Fasting: A short fast (8–12 hours) beforehand can help reduce interference from residual stool and improve retention time post-enema.
Probiotics: I usually advise stopping probiotics 48–72 hours before and after FMT to reduce microbial competition, although this is based more on consensus than data.
Diet & Timing
You mentioned he’s on a z/d trial arranged by a colleague, that’s absolutely fine, and it makes sense to stick with it during the FMT window. I’d recommend avoiding any diet changes for at least 2 weeks after FMT so you can assess its impact in isolation. If you’re not seeing improvement, you can consider a novel protein or hydrolyzed protein switch later, but try to change only one variable at a time.
FMT Dosing & Technique
If you opted for rectal enema (still the most common method in dogs):
Dose: I’d suggest 10–20 mL/kg of filtered slurry (based on recipient BW), for the first treatment, closer to 10 mL/kg may be easier to tolerate.
Retention: The target is ≥30–45 minutes, but don’t consider it a failure if they defecate earlier, many dogs retain for hours, but some will pass it sooner, and still show benefit.
Sedation: Case-by-case. I sedate most of mine but some centres will perform conscious!

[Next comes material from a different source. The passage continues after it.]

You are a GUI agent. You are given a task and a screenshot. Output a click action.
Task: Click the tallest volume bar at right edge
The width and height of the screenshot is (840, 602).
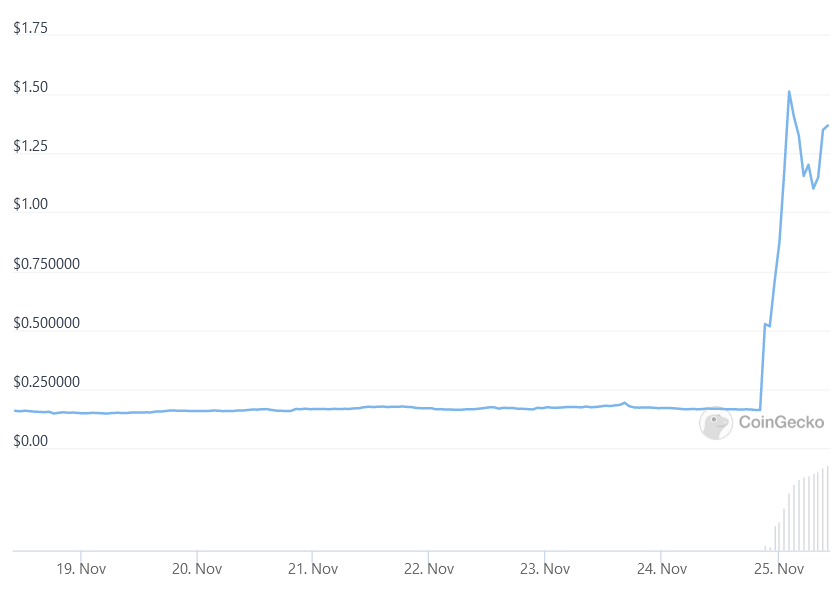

If the patient is anxious or hard to handle, mild sedation can help ensure safe and effective delivery, though there’s no evidence it improves outcome.
Donor screening: Ideally a healthy adult dog with no GI disease, no antibiotics in the last 90 days, and recent clear fecal tests (including Giardia, ideally PCR or antigen).
Monitoring & Repeat Plans
Most dogs with chronic enteropathy benefit from more than one FMT, with treatments spaced roughly 10–20 days apart.
In one retrospective study, a median of 3 FMTs was associated with improved outcomes, and about 75% of dogs who responded showed further gains after the second dose.
Use clinical signs (stool frequency/consistency, tenesmus, appetite, energy) to guide repeat timing.
Outcome Tracking & Owner Guidance
Make sure owners know that FMT is an adjunct, not a standalone cure, and that improvements may be incremental.
Mild, transient side effects like flatulence, softer stool, or nausea can occur, but serious adverse effects are rare.
Key goals include improved stool quality, reduced urgency, improved QoL, and potentially reduced reliance on immunosuppressants down the line.
If you’ve already performed the FMT, I’d be really keen to hear how the dog responded, was there any change in stool quality or frequency? Did you consider a repeat, or are you waiting until the z/d trial has run its course?
Hope it went smoothly and look forward to hearing an update!